Castles out of Books: A Conversation with Anne Fadiman

Anne Fadiman
© Matt Valentine

Anne Fadiman is an author, essayist, editor, and teacher. Her first book, The Spirit Catches You and You Fall Down, chronicles the trials of an epileptic Hmong child and her family living in Merced, California. Fadiman’s sensitive, incisive treatment of the unbreachable gulf between the Hmong and American medical systems won her a National Book Critics’ Circle Award. The Washington Post called the book “an intriguing, spirit-lifting, extraordinary exploration.” In 2009 it was chosen by the Young Adult Library Association as one of its recommended titles for all students (the list, which includes a number of adult titles, is revised every five years and used by educators and librarians across the country). Spirit is frequently chosen by colleges, libraries, and communities for First Year Experience and All Read programs. The book continues to be taught at universities both as literary journalism and as a casebook for cross-cultural sensitivity in general; it is also widely read by medical practitioners who wish to offer more effective care to patients from other cultures.

As the inaugural Francis Writer in Residence, Yale University’s first endowed appointment in nonfiction writing, Anne Fadiman serves as both a professor in the English department and a mentor to students considering careers in writing or editing.

Her best-selling essay collection Ex Libris: Confessions of a Common Readeris a book entirely about books — from purchasing them, to reading them, to handling them (turn monologues into dialogues by writing in the margins; pay no mind if you drop crumbs between the pages). The London Observer called Ex Libris “witty, enchanting, and supremely well-written.” It has been or will be translated into fifteen languages, including Korean and Catalan.

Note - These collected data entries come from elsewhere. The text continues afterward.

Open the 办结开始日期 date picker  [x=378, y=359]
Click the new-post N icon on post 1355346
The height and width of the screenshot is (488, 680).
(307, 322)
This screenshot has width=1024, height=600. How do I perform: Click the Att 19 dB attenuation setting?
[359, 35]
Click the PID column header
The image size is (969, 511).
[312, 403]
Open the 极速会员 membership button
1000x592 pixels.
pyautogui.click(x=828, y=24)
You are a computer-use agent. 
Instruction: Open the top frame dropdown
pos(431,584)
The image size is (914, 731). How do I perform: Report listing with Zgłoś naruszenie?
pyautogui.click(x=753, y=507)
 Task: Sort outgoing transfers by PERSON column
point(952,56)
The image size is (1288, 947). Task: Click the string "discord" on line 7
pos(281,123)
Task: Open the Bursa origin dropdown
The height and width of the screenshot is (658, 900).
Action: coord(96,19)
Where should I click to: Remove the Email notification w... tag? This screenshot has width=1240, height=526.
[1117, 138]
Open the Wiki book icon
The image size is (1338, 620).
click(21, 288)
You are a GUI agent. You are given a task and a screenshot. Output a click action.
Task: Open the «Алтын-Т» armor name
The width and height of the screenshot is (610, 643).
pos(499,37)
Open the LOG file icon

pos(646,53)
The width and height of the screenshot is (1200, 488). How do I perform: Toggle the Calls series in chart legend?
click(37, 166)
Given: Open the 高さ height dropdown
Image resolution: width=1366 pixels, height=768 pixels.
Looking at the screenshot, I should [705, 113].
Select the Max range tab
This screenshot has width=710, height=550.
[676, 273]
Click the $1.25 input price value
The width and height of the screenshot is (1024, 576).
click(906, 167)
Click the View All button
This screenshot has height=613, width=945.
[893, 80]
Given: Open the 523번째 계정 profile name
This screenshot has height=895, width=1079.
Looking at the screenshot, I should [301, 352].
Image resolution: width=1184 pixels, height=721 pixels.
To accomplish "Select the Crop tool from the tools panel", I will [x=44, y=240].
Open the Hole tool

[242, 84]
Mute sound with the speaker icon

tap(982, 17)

Fadiman’s most recent essay collection is At Large and At Small: Familiar Essays, in which she discloses her passions for (among other things) staying up late, reading Coleridge, drinking coffee, and ingesting large quantities of ice cream. The Christian Science Monitor called it “as close to a perfect book as you will ever hope to read.”

For seven years Anne Fadiman edited The American Scholar, the venerable literary quarterly described by The New York Times as “an intellectual giant.” Her essays and articles have appeared in Harper’s, The New Yorker, and The New York Times, among many other publications. She has won National Magazine Awards for both reporting and essays. She is the editor of both the 2003 edition of The Best American Essays and Rereadings: Seventeen Writers Revisit Books They Love. In 2012 Anne Fadiman was awarded the Richard H. Brodhead Prize for Teaching Excellence from Yale University.